Je ne sais pas répondre à la question. En revanche, je sais que le nombre d’ingénieurs disponibles ou en formation, dans les pays dits développés, ne permettra pas de subvenir à leurs besoins de ressources. Il se pourrait que l’outsourcing offshore soit tellement banalisé que les mots offshore et nearshore aient complètement disparu.
L’Allemagne recherche 200 000 ingénieurs et scientifiques, avant 2014. L’appel sera massif, et pourrait même déstabiliser certaines économies. Dans ce contexte de démographie déclinantes donc, d’abandon inexplicable des professions scientifiques et techniques, et de quasi déflation, le recours aux ressources en offshore pourrait s’accélérer très fortement. Des pays comme l’Allemagne, le Canada, le US ou d’autres, chercheront eux à « importer » ces émigrants haut de gamme.
Il y a deux ans presque exactement, Eric, Virginie et moi nous étions retrouvés à Brasov pour 36 heures de réflexion sur ce que pourrait devenir Pentalog avant 2010, puis d’ici à 2013. Deux plans ont vu le jour. Le plan 14-2010 vit ses derniers mois. Il a prouvé notre capacité à concevoir un avenir proche, à décoder nos forces, nos qualités et à mettre en œuvre des séries d’actions rationnelles permettant d’atteindre un objectif. Nous l’achèverons avec entre 15 et 20% d’avance en terme de chiffre d’affaire. Au-delà des chiffres nous sommes satisfaits de la forme puisque les JV sont renforcées, Pentalog Deutschland est une réalité performante et que notre stratégie outre Rhin est reconnue par les plus belles entreprises.
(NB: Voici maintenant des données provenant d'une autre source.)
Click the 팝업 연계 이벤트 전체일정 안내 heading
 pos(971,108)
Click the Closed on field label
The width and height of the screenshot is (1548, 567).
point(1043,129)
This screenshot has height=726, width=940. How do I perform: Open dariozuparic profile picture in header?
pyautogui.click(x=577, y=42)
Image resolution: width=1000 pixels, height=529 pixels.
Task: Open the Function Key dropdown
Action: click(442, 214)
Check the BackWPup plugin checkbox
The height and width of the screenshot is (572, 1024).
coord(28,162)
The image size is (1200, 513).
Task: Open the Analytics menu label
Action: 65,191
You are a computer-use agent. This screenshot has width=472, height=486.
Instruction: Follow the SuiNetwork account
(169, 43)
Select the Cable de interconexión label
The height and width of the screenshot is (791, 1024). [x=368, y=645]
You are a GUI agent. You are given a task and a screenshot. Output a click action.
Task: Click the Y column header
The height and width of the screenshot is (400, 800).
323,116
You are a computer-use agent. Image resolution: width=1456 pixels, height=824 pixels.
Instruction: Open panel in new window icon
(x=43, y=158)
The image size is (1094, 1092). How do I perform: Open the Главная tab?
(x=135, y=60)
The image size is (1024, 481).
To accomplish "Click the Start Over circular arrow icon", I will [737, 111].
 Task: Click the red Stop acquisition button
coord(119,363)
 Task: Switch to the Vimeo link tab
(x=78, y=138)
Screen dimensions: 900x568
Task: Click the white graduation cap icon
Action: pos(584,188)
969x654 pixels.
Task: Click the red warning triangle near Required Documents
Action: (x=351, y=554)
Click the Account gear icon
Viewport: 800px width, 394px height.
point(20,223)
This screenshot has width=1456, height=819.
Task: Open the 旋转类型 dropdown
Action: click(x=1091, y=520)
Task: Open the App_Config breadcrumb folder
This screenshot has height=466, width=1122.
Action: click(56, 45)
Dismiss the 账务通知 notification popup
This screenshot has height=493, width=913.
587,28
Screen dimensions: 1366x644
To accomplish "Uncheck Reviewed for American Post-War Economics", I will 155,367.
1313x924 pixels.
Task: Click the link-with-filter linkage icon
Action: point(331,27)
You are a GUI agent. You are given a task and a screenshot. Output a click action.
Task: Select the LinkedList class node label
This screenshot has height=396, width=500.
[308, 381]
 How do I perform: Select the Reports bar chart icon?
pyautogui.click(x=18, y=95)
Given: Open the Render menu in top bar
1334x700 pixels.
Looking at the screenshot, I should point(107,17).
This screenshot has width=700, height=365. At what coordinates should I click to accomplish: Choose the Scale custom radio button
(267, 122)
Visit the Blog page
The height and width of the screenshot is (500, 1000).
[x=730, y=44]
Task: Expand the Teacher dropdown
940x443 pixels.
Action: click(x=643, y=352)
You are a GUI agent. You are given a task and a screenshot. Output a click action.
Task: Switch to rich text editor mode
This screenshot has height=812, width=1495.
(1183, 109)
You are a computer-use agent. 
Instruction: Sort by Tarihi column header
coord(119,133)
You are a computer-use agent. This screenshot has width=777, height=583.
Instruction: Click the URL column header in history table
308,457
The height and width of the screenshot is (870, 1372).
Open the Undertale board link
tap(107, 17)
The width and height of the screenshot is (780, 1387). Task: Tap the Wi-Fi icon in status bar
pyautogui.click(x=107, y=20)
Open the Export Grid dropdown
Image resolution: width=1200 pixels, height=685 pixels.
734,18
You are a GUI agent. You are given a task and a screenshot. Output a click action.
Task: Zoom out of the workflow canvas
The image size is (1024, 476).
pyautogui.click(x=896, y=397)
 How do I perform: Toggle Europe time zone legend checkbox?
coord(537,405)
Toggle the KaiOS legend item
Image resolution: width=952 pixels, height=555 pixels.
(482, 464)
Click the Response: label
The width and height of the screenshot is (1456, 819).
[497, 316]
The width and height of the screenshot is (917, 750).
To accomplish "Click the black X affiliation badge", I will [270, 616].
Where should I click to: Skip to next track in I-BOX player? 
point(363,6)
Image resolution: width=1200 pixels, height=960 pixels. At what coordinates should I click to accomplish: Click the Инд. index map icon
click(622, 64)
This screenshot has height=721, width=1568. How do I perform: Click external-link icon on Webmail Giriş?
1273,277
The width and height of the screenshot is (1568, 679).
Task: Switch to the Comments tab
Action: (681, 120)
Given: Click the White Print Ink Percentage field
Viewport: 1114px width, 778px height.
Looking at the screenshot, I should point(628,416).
Déjà 60 ingénieurs roumains livrent chaque jour nos clients allemands. De très prestigieuses affaires sont en gestation. Nous y avions également décidé de notre implantation vietnamienne, qui elle atteint aujourd’hui 55 collaborateurs, livre quotidiennement 5 clients français et accueille une partie des développements internes de Pentalog.
Le plan 30-2013 était un exercice différent, très novateur pour nous. Nous avons alors listé des concepts de croissance qui pouvaient être envisagés pour atteindre ce chiffre, entre autre le lancement de nouvelles JV. Nous avons aussi listé nos faiblesses de long terme et commencé à travailler dessus. La formation a connu un boom extraordinaire, en particulier en encadrement, dans des pays souvent critiqués pour leurs capacités en management.
Nous avons ré-évalué notre ex-plan de long terme, qui devient donc notre plan de court terme. Cela signifie qu’il faut le solidifier, matérialiser les actions à accomplir et le recalculer. Je vous annonce qu’avant 2013, nous aurons ouverts au moins une agence supplémentaire en Roumanie, une sans doute au Maghreb, une deuxième au Vietnam et des ouvertures commerciales dans de nouveaux pays cible. Nous allons entre autre devoir absolument intégrer la force de la demande allemande à notre schéma de croissance. Nous pourrions ainsi être rapidement amenés à nous implanter en Pologne, en Estonie ou ailleurs. Le marché actuel de l’offshore en France et Allemagne n’en est encore qu’à ses balbutiements. Il y a longtemps que j’affirme que le volume de l’offshore dans l’outsourcing dépassera largement les 15% et pourrait même atteindre le chiffre de 30. La démographie et l’abandon du scientifique joueront un bien plus grand rôle que la réduction de coûts dans cette progression. Nous confirmons notre intention de continuer à croître de 30% par an avec un recours aussi faible que possible aux acquisitions.
Et pour 2016 ? Changement de méthodes, de financement, de produits et services, d’identification, bref de stratégie. La place réservée aux acquisitions pourrait augmenter. Comme l’offshore, le mot cloud aura presque disparu… parce que nous serons en plein dedans. Le Groupe Pentalog devra avoir encore un avenir. Fera-t-il 50, 75, 100 millions ou 1 milliard d’euros de CA ? Virginie, Eric et moi allons présenter nos réflexions au Conseil d’Administration. A ses membres de réagir.
Ce que je peux dire, c’est que croissance et rentabilité resteront au premier rang de nos préoccupations. Dans le contexte de raréfaction des ressources européennes, nous devrons pour cela plus que jamais parier sur notre productivité et de plus en plus sur l’innovation.